Could you retype everything from the line containing "Image resolution: width=963" down through the end of the listing below, both ends included, leaving the pictures out?

----

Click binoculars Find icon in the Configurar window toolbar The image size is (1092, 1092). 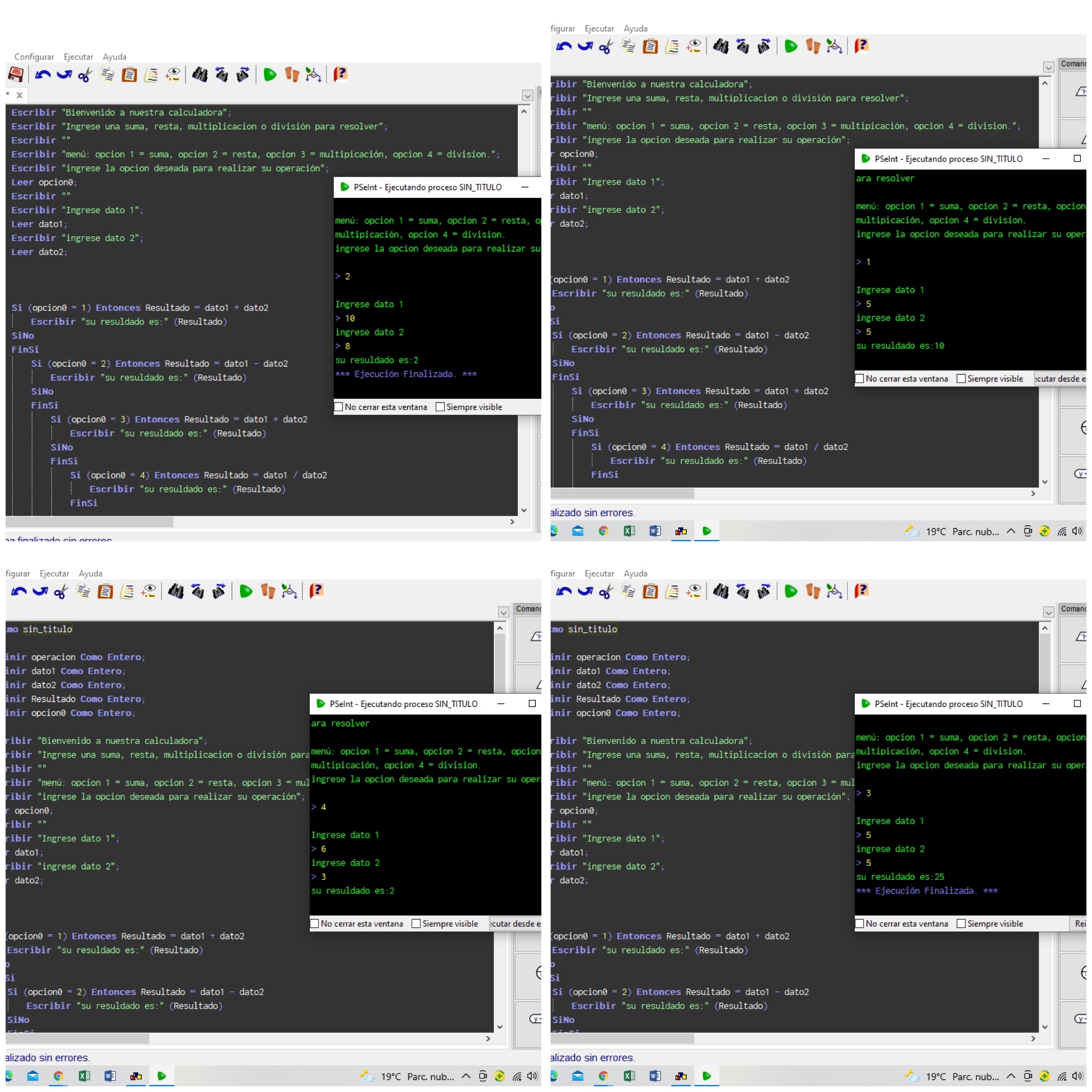coord(199,75)
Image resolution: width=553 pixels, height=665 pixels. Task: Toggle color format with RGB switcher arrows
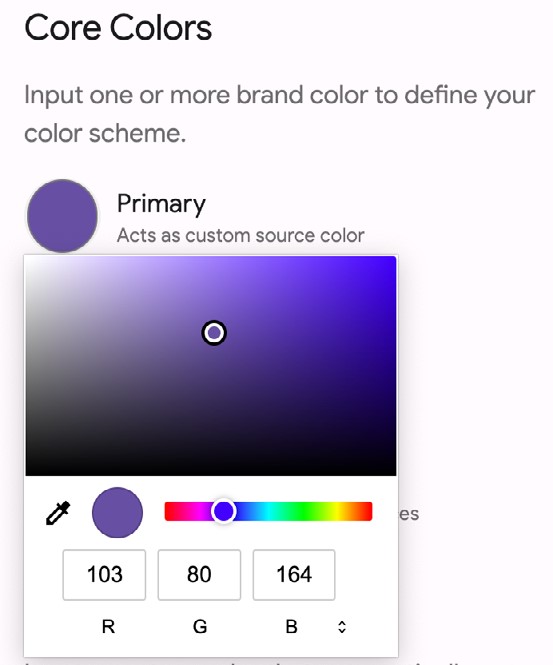342,627
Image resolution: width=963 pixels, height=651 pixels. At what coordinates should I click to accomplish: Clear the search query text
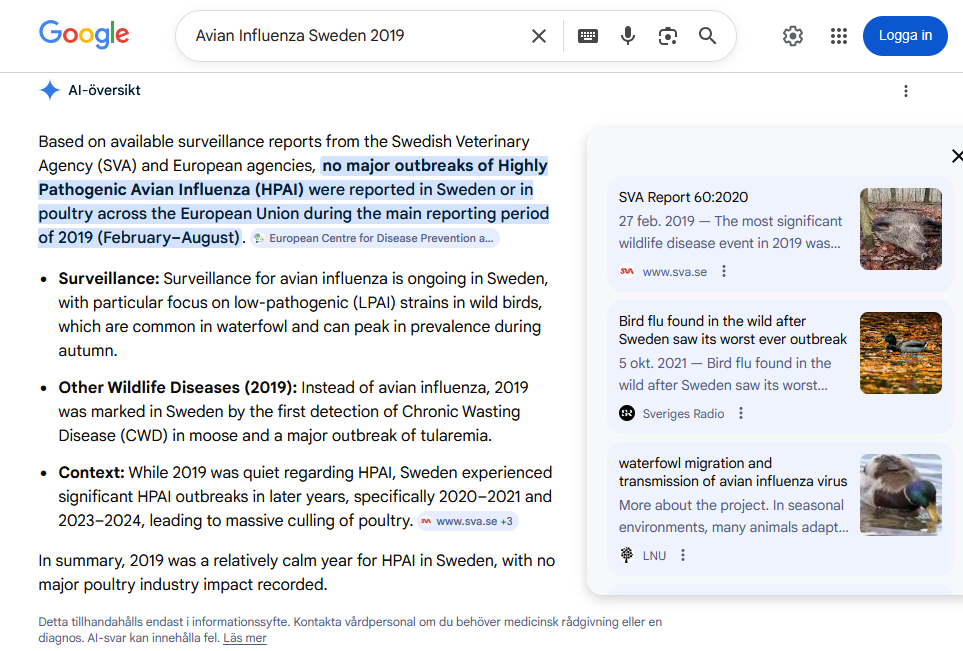click(x=539, y=36)
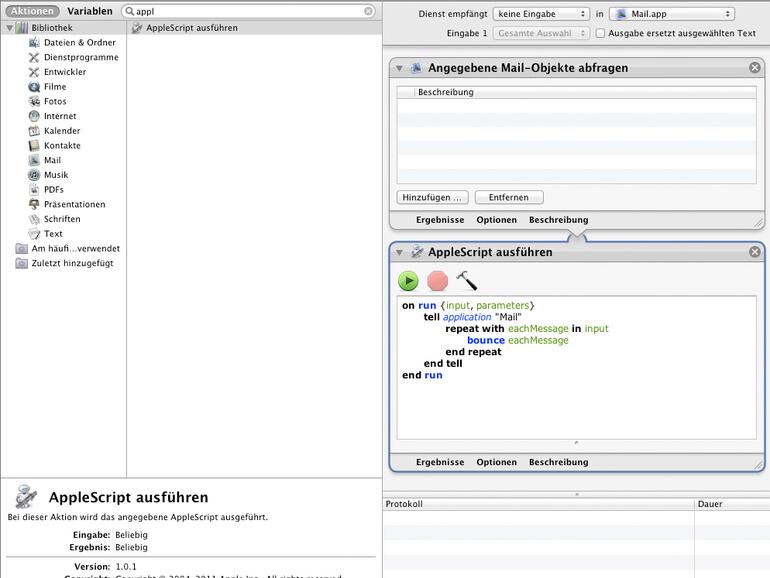This screenshot has height=578, width=770.
Task: Enable 'Ausgabe ersetzt ausgewählten Text' checkbox
Action: (600, 33)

----

◆ **Task result**
Image resolution: width=963 pixels, height=651 pixels. At what coordinates should I click to accomplish: Clear the search query text
click(x=539, y=36)
This screenshot has height=578, width=770.
Task: Enable 'Ausgabe ersetzt ausgewählten Text' checkbox
Action: (600, 33)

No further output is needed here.